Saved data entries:

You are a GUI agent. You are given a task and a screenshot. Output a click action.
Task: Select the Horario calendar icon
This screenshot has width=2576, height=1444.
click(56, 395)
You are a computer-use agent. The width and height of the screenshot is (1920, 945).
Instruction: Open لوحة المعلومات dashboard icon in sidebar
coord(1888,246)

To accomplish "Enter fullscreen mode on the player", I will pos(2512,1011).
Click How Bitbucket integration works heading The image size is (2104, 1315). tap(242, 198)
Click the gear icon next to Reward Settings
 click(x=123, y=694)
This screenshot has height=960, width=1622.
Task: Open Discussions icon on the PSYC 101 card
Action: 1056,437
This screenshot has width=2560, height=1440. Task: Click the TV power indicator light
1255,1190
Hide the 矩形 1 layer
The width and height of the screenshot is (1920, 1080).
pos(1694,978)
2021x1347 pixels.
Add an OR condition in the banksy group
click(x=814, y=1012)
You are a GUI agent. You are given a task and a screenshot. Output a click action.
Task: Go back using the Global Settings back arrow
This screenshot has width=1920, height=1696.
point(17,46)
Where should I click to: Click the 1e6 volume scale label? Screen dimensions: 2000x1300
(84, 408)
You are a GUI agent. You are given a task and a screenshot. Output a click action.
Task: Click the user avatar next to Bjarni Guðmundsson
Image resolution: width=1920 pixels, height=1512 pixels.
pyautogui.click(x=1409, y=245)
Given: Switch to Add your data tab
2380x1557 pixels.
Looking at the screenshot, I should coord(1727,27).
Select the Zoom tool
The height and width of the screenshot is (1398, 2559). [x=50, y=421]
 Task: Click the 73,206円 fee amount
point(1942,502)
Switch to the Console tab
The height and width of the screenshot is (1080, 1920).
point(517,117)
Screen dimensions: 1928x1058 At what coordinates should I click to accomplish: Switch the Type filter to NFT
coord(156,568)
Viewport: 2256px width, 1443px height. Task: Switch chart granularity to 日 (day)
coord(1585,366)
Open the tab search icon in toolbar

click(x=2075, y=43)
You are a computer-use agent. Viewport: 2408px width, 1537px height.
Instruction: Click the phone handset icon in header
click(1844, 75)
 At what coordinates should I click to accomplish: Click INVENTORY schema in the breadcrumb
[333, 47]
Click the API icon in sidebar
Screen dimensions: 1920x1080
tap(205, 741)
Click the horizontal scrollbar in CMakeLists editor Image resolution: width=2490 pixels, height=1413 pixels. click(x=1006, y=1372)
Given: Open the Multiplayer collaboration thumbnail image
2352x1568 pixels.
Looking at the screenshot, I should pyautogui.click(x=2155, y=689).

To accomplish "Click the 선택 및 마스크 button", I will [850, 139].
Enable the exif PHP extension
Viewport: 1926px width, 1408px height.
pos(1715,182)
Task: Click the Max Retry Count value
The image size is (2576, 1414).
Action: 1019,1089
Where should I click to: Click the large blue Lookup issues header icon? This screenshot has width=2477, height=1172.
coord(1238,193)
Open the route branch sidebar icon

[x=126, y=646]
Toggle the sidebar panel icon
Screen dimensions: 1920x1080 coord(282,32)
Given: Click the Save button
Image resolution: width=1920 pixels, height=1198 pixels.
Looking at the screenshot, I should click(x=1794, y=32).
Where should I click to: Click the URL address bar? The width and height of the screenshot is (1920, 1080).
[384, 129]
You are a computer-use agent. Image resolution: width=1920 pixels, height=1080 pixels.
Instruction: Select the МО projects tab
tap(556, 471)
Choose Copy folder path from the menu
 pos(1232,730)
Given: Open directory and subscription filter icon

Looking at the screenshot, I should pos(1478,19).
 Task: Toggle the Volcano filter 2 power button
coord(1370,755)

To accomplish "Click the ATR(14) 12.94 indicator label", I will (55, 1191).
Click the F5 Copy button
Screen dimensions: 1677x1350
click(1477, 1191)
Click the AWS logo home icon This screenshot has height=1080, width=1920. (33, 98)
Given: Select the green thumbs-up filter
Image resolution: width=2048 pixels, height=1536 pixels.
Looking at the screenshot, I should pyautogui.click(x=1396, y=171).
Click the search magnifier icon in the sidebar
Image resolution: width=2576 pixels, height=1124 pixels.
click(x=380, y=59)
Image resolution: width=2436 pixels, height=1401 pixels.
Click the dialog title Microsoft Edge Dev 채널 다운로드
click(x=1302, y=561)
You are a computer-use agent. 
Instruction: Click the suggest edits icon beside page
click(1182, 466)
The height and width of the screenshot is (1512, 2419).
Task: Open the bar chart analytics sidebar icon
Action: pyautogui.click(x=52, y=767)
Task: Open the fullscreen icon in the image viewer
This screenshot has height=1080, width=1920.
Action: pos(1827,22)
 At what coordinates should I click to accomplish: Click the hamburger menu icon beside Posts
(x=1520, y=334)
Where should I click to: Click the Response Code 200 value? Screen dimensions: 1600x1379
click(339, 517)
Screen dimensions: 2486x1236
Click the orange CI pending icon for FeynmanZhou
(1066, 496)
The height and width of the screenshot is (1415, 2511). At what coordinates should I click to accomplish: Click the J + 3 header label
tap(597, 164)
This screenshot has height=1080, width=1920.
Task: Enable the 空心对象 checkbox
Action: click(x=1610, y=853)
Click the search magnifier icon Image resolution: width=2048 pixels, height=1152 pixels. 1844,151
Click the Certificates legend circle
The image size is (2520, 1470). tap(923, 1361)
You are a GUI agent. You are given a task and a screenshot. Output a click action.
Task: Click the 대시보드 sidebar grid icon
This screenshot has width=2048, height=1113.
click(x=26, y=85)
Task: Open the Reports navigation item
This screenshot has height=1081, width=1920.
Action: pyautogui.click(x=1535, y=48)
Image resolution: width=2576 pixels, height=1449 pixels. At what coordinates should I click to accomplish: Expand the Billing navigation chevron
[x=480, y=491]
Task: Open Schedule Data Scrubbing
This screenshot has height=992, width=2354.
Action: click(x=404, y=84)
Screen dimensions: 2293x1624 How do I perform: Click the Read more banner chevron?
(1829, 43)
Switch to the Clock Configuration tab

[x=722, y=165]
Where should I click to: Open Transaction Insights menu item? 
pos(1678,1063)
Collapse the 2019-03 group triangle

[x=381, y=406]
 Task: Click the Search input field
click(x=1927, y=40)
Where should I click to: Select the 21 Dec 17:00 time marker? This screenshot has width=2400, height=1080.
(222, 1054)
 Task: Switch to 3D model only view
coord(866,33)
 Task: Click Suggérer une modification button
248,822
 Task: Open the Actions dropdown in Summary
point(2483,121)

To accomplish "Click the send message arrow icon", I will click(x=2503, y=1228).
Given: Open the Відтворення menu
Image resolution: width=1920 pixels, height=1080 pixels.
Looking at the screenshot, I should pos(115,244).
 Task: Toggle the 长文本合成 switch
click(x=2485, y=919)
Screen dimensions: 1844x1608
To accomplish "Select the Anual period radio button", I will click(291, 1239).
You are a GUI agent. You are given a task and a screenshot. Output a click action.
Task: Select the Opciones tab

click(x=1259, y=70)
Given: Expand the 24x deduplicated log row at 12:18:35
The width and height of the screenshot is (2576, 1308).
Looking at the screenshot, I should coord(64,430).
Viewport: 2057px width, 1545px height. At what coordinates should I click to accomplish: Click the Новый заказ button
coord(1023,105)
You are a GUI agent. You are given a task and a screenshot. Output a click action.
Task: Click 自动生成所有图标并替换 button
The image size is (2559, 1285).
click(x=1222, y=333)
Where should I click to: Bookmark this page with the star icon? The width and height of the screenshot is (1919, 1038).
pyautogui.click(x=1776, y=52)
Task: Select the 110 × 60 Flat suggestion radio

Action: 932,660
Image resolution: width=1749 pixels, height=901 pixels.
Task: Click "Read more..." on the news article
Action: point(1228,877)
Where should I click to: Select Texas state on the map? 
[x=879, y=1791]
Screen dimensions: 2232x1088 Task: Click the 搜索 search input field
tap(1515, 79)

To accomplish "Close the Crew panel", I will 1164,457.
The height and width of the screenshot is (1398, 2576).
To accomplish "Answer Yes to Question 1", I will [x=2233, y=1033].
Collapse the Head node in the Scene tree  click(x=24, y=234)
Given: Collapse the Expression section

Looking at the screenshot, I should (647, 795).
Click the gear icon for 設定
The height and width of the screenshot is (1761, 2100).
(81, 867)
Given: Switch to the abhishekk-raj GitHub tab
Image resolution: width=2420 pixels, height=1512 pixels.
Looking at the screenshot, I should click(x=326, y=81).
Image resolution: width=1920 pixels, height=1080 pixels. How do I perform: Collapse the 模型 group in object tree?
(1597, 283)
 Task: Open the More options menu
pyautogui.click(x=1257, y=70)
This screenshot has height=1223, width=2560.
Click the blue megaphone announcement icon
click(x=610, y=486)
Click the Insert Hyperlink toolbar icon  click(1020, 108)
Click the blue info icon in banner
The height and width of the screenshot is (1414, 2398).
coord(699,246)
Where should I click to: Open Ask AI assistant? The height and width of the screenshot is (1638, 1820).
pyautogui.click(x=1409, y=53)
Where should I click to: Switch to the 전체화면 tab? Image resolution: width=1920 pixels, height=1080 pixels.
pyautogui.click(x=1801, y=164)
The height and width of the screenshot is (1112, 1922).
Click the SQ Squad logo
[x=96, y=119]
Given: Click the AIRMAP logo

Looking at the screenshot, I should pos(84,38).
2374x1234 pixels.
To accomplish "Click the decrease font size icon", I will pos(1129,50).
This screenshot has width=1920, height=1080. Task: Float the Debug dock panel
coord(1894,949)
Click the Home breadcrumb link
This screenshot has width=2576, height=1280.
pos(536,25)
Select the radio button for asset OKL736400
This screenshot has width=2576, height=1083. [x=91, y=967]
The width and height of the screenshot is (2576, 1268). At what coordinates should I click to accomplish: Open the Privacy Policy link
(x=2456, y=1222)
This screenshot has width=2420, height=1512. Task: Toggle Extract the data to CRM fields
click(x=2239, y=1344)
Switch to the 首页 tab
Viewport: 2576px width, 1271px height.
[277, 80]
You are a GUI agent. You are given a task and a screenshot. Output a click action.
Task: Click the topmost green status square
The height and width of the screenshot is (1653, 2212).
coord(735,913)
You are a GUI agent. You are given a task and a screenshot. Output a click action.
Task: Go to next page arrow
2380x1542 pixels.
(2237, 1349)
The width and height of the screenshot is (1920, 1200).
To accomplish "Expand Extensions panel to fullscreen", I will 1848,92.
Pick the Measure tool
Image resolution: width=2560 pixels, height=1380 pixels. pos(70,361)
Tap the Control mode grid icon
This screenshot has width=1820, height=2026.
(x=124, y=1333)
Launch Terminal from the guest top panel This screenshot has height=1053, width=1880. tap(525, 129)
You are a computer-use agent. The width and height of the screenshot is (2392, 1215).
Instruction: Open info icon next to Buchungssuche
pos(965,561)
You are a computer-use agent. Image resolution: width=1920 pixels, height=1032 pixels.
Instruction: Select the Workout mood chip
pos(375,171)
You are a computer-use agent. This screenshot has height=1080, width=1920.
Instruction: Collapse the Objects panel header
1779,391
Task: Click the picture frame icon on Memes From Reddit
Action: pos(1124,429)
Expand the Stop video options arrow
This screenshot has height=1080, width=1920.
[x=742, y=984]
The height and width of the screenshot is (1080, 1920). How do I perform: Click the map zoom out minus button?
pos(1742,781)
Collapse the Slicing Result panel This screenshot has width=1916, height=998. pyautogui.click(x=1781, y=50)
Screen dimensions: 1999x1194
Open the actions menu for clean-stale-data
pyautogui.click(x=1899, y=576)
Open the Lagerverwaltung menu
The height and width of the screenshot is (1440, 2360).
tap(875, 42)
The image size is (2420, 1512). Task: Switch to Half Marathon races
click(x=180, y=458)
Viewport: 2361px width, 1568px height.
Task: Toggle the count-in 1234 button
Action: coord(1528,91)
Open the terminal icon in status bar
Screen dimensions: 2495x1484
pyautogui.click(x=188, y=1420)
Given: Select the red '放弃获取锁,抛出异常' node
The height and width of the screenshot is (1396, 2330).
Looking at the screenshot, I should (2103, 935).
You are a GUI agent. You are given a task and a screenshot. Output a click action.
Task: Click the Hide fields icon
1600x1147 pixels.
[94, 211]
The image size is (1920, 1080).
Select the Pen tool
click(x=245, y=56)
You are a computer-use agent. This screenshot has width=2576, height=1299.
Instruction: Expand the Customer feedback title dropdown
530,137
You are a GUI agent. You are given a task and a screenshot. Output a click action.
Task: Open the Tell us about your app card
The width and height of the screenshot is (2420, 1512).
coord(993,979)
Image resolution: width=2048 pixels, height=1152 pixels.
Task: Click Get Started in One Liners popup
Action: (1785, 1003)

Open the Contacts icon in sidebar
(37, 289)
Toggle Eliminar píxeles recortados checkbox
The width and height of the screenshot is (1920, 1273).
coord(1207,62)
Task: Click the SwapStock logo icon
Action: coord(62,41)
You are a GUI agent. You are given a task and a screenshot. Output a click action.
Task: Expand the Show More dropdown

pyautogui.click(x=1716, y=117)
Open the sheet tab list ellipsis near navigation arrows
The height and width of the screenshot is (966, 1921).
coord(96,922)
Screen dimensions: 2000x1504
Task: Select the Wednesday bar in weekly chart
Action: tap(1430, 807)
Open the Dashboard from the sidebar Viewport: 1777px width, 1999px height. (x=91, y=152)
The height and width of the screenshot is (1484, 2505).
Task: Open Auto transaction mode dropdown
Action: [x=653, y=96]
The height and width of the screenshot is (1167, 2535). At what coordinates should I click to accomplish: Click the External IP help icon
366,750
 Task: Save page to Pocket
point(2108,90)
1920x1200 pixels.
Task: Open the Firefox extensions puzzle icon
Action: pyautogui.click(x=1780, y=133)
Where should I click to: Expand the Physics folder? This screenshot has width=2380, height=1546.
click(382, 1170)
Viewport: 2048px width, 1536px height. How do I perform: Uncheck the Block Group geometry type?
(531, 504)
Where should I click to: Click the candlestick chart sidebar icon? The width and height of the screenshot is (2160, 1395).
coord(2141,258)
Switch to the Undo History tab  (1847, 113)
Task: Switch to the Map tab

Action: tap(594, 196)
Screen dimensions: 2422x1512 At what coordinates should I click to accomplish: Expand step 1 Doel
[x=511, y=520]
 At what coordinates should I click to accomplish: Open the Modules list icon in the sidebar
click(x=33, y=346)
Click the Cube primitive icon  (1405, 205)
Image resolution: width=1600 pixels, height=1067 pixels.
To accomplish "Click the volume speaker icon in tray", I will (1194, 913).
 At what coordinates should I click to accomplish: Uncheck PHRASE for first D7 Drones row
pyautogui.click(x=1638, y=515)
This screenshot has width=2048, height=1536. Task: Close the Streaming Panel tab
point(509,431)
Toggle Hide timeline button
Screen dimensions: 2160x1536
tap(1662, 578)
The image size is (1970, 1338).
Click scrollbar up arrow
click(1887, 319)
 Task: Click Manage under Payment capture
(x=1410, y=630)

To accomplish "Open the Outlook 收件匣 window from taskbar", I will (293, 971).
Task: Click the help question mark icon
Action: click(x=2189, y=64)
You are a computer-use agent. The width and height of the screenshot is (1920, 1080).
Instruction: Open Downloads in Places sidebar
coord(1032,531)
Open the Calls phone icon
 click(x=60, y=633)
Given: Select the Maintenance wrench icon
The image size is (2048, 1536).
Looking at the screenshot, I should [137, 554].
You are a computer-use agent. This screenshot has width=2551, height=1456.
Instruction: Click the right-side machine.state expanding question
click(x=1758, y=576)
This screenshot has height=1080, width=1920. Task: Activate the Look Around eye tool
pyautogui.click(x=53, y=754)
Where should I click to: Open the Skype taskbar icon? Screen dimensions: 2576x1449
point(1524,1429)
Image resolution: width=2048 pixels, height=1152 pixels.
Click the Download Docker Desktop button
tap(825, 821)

PROBLEM TO WORK ON: Each line from the one with "Where should I click to: Open the" through the last line of the records above must be retyped exactly, and no other line may be given.

ANSWER TO THIS TASK:
Where should I click to: Open the Skype taskbar icon? Screen dimensions: 2576x1449
point(1524,1429)
Image resolution: width=2048 pixels, height=1152 pixels.
Click the Download Docker Desktop button
tap(825, 821)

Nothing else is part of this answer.